Romney, who was born in Michigan, beat his nearest rival, Senator John McCain, by 39 percent to 30 percent, with ex Arkansas governor Mike Huckabee coming in third with 16 percent of votes.

But with three different Republican winners in the three main nominating contests held so far in the roller-coaster White House race ahead of the November elections, everything was still left to play for.

"I think we've shown them we don't mind a fight. We don't mind a fight, and we're in it," McCain, a Vietnam war veteran who spent five and a half years as a prisoner of war, told supporters.

Huckabee noted that he had won Iowa, McCain had won New Hampshire, and now Romney carried Michigan, but he vowed to triumph in the next key contest of South Carolina on Saturday.

After that all eyes will turn to Super Tuesday on February 5 when more than 20 states will vote for their choice for White House candidate.

Huckabee, an ordained Baptist minister with a potent populist economic message, accused his two rivals of coming late to his understanding that "there's a world of hurt out there in America."

After two second place finishes that raised questions about the sustainability of his campaign, Romney used his campaign here to hark back to the rust-belt's distant car-making glory days when his father George governed Michigan in the 1960s.

"I'm going to fight to help Michigan, and I will not rest until it's come back," Romney said in a rare show of emotion at an election-day rally in Grand Rapids.
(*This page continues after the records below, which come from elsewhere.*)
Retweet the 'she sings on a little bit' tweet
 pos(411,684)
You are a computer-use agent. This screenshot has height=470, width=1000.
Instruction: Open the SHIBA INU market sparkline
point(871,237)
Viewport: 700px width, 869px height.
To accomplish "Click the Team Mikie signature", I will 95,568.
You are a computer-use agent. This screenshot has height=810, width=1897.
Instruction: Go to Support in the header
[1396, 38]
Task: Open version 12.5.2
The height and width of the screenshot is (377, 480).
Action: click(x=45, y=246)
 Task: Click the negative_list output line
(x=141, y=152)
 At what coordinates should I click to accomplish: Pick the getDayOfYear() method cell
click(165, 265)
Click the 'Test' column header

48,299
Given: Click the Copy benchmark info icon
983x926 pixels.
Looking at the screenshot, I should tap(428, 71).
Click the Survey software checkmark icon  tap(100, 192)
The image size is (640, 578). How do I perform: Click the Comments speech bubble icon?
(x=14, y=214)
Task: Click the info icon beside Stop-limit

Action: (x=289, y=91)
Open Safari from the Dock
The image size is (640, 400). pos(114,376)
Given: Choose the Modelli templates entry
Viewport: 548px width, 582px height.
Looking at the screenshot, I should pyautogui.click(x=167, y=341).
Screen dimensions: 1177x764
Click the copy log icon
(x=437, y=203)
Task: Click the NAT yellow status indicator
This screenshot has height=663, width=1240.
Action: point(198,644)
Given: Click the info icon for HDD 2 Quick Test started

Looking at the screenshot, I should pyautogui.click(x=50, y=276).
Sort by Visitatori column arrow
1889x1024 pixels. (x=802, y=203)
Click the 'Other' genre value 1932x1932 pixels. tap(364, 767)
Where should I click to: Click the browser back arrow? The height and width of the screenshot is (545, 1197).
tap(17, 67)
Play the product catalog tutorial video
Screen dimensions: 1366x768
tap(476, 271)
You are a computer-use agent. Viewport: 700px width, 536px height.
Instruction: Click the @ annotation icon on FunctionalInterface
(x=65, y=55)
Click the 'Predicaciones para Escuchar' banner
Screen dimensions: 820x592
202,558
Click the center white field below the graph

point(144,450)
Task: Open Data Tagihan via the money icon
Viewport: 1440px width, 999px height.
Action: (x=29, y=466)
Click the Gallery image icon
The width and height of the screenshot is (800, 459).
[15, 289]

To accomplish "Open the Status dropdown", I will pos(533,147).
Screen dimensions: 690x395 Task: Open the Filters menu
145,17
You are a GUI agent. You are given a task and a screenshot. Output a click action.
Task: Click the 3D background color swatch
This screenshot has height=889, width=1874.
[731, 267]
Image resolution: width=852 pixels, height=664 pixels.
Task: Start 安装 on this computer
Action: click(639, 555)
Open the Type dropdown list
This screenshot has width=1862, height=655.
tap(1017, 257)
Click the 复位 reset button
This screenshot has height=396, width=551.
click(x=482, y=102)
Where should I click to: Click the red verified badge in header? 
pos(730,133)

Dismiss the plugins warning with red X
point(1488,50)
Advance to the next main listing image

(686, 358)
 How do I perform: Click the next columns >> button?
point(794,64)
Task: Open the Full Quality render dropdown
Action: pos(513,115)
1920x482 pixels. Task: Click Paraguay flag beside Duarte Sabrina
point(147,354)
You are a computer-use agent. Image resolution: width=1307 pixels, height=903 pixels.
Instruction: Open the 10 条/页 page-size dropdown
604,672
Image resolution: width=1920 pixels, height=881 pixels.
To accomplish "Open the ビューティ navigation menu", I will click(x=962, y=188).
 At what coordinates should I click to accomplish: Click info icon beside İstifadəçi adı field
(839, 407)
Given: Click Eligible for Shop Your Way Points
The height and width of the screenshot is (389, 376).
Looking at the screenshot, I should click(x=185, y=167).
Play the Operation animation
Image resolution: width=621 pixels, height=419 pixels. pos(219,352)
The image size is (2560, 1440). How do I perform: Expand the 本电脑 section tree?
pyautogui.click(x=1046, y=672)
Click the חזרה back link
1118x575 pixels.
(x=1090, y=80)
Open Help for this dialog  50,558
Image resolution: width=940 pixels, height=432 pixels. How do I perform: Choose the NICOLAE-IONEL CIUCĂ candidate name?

His victory broke McCain's momentum -- eight years after the senator carried the Republican primary over future victor George W. Bush.

McCain had rejected Romney's charges that he was writing off the economic prospects of Michigan, which has the nation's highest jobless rate of 7.4 percent, as its auto industry reels from an onslaught of foreign competition.

But Romney proclaimed that "tonight is a victory of optimism over Washington-style pessimism" even as he slammed Clinton and Obama as taking their inspiration from the "Europe of old, big government, big brother, big taxes."

Democratic candidates had bypassed their Michigan primary, rendering it largely meaningless, after the party's state organization defied national rules by advancing its contest ahead of Super Tuesday.

The Democrats were looking past Michigan to Saturday's caucuses in Nevada, the first heavily Hispanic state to vote in the 2008 marathon, and dueling over competing economic stimulus packages amid growing recession fears.

"Senator Obama and I agree completely that neither race nor gender should be a part of this campaign," Clinton said at the opening of their debate, ahead of the January 26 Democratic primary in South Carolina, which has a large black minority.

"We are right now in a defining moment in our history. We have a nation at war, our planet is in peril," said Obama. "We can't solve these challenges unless we can come together as a people."

Racial politics exploded into the open after Clinton last week made remarks taken as belittling civil rights hero Martin Luther King, and her campaign was also accused of bringing up African-American Obama's teenaged drug use.

Despite snow flurries, party officials reported a steady stream of voters in the state of 10 million people.

Some 1.46 million people cast votes, less than 20 percent of eligible voters, compared to 1.4 million in the last competitive primaries in 2000.